Japanese actress and singer (born 1941)

Chieko Baisho (倍賞 千恵子, Baishō Chieko) is a Japanese actress and singer.

In Japan, she is well known for her performance as Sakura in the Otoko wa Tsurai yo series from 1969 until 1995. In addition, she has acted in many films directed by Yōji Yamada since the 1960s.

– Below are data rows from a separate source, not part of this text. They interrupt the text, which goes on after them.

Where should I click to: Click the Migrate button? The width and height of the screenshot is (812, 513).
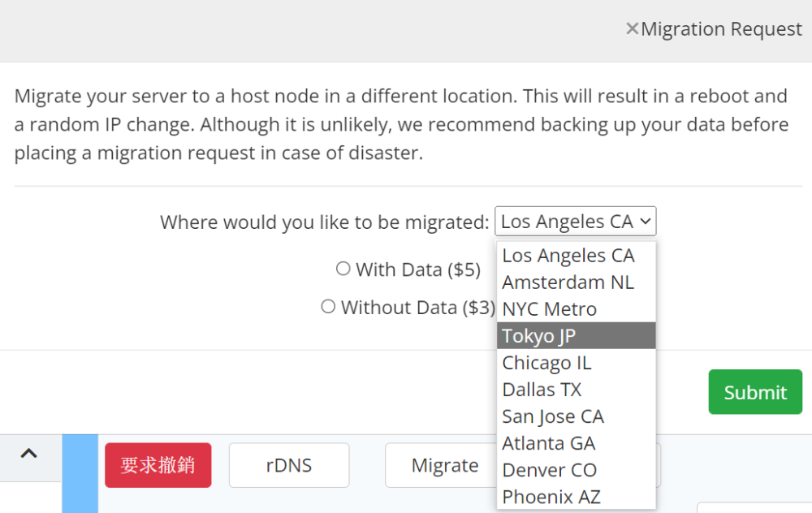(x=444, y=465)
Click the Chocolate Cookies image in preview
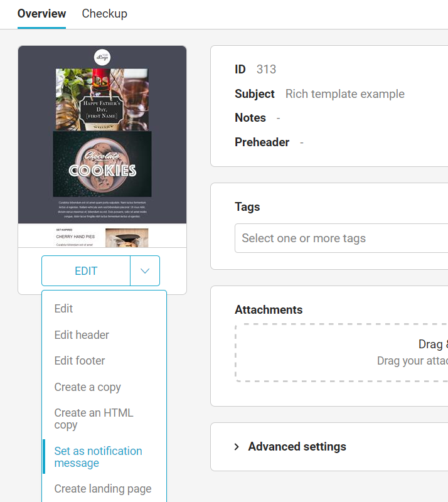This screenshot has width=448, height=502. (102, 164)
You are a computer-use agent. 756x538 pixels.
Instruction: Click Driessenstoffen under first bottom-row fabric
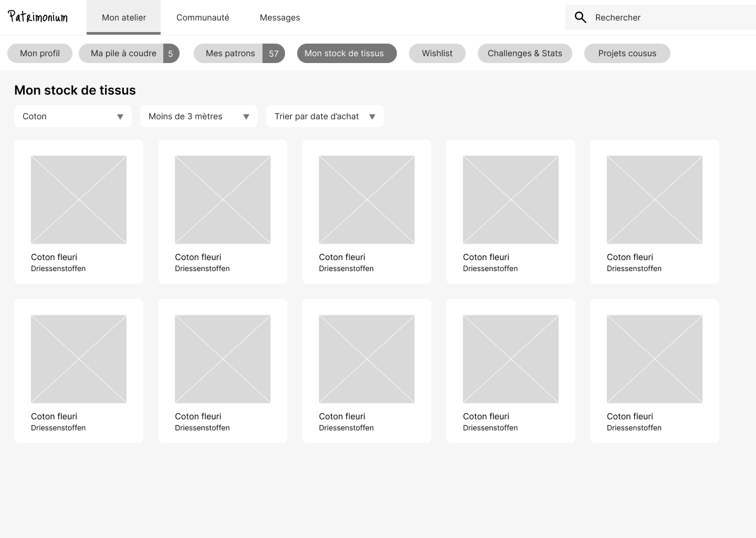(58, 428)
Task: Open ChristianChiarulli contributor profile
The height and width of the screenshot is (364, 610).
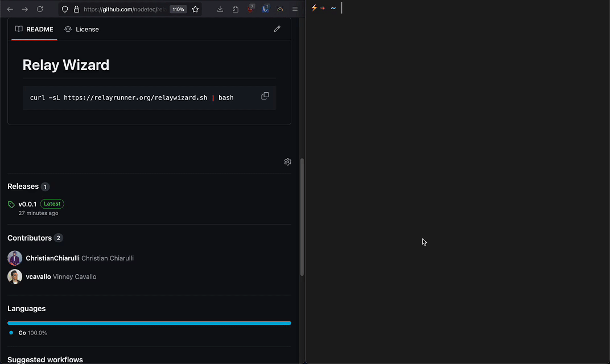Action: pyautogui.click(x=52, y=258)
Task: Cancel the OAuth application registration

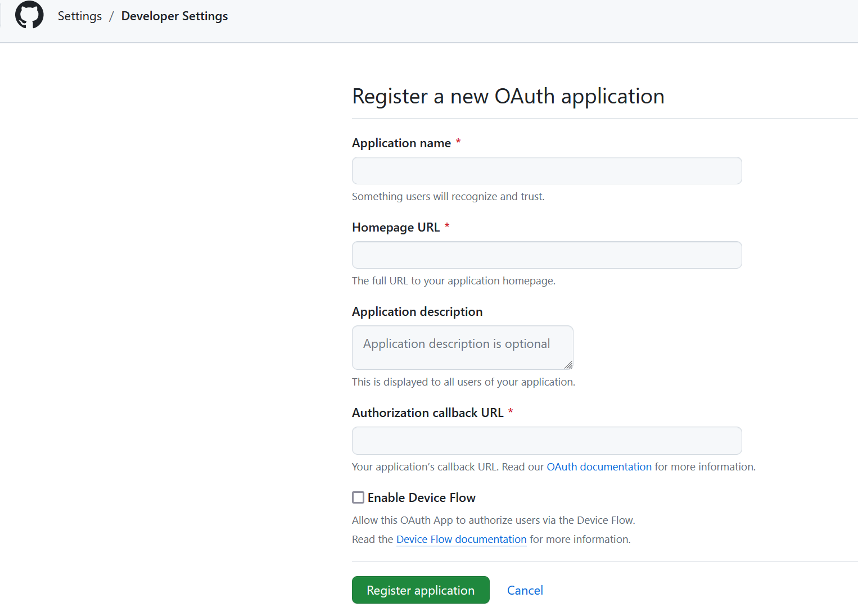Action: [x=525, y=590]
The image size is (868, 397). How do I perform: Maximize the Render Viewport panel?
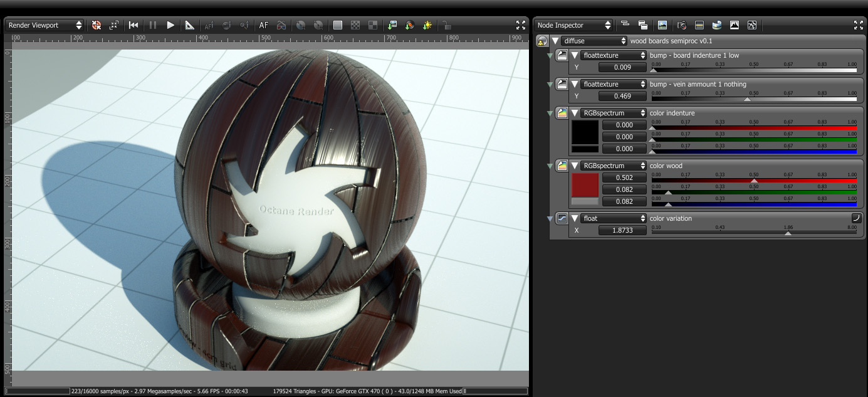click(x=520, y=25)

She won the award for Best Actress at the 5th Hochi Film Award for A Distant Cry from Spring.

==Career==

=== Voice acting ===
She sometimes performs as a voice actress, such as "Sophie" in Howl's Moving Castle in 2004. Although different voice actresses usually played young and old Sophie in the foreign dubs of the film, Baisho performed both roles alone, as well as the film's theme song.

=== Singing career ===
She has had a career as a singer since her debut with the song "Shitamachi no Taiyō" in 1962, for which she won the "newcomer award" of the Japan Record Award. Her 1965 single, "Sayonara wa dance atoni", a cha-cha ballad, later had its melody inspire the 1992 song Moonlight Densetsu, the theme song of the first four seasons for the anime adaption of Sailor Moon. A cover by Mariko Takahashi would later appear in another Ghibli film, Only Yesterday.

==Personal life==
She is the older sister of Mitsuko Baisho, who is also an actress.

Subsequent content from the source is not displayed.